> _Task prompt_: The expected output is the data below, restated word for word.

> _Exercise materials_:
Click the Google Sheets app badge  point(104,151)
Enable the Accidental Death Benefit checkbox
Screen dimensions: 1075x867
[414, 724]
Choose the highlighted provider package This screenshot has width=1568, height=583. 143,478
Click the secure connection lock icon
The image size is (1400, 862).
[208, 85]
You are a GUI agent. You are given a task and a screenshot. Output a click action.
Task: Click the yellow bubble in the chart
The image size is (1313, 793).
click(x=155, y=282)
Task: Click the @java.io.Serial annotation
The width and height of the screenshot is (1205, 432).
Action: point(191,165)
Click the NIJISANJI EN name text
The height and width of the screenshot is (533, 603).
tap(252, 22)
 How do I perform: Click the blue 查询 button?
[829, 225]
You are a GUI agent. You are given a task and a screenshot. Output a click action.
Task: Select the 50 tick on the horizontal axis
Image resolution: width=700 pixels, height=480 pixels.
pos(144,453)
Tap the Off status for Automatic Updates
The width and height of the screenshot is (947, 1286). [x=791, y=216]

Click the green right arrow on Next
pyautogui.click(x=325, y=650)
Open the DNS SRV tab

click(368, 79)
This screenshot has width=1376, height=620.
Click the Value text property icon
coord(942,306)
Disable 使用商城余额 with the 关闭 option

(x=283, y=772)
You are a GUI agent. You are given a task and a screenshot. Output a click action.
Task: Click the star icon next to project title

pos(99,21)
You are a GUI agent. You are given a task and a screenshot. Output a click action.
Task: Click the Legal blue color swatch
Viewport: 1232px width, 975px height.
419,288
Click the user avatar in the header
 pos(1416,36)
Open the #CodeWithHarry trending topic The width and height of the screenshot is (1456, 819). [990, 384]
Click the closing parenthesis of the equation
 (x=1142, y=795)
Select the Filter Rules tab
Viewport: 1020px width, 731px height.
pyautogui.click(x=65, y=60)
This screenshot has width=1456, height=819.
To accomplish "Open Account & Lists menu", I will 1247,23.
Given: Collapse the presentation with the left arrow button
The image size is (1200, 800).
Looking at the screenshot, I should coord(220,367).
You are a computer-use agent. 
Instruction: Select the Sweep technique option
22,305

> _Solution for this exercise_:
Click the Google Sheets app badge  point(104,151)
Enable the Accidental Death Benefit checkbox
Screen dimensions: 1075x867
[414, 724]
Choose the highlighted provider package This screenshot has width=1568, height=583. 143,478
Click the secure connection lock icon
The image size is (1400, 862).
[208, 85]
You are a GUI agent. You are given a task and a screenshot. Output a click action.
Task: Click the yellow bubble in the chart
The image size is (1313, 793).
click(x=155, y=282)
Task: Click the @java.io.Serial annotation
The width and height of the screenshot is (1205, 432).
Action: point(191,165)
Click the NIJISANJI EN name text
The height and width of the screenshot is (533, 603).
tap(252, 22)
 How do I perform: Click the blue 查询 button?
[829, 225]
You are a GUI agent. You are given a task and a screenshot. Output a click action.
Task: Select the 50 tick on the horizontal axis
Image resolution: width=700 pixels, height=480 pixels.
pos(144,453)
Tap the Off status for Automatic Updates
The width and height of the screenshot is (947, 1286). [x=791, y=216]

Click the green right arrow on Next
pyautogui.click(x=325, y=650)
Open the DNS SRV tab

click(368, 79)
This screenshot has width=1376, height=620.
Click the Value text property icon
coord(942,306)
Disable 使用商城余额 with the 关闭 option

(x=283, y=772)
You are a GUI agent. You are given a task and a screenshot. Output a click action.
Task: Click the star icon next to project title

pos(99,21)
You are a GUI agent. You are given a task and a screenshot. Output a click action.
Task: Click the Legal blue color swatch
Viewport: 1232px width, 975px height.
419,288
Click the user avatar in the header
 pos(1416,36)
Open the #CodeWithHarry trending topic The width and height of the screenshot is (1456, 819). [990, 384]
Click the closing parenthesis of the equation
 (x=1142, y=795)
Select the Filter Rules tab
Viewport: 1020px width, 731px height.
pyautogui.click(x=65, y=60)
This screenshot has width=1456, height=819.
To accomplish "Open Account & Lists menu", I will 1247,23.
Given: Collapse the presentation with the left arrow button
The image size is (1200, 800).
Looking at the screenshot, I should coord(220,367).
You are a computer-use agent. 
Instruction: Select the Sweep technique option
22,305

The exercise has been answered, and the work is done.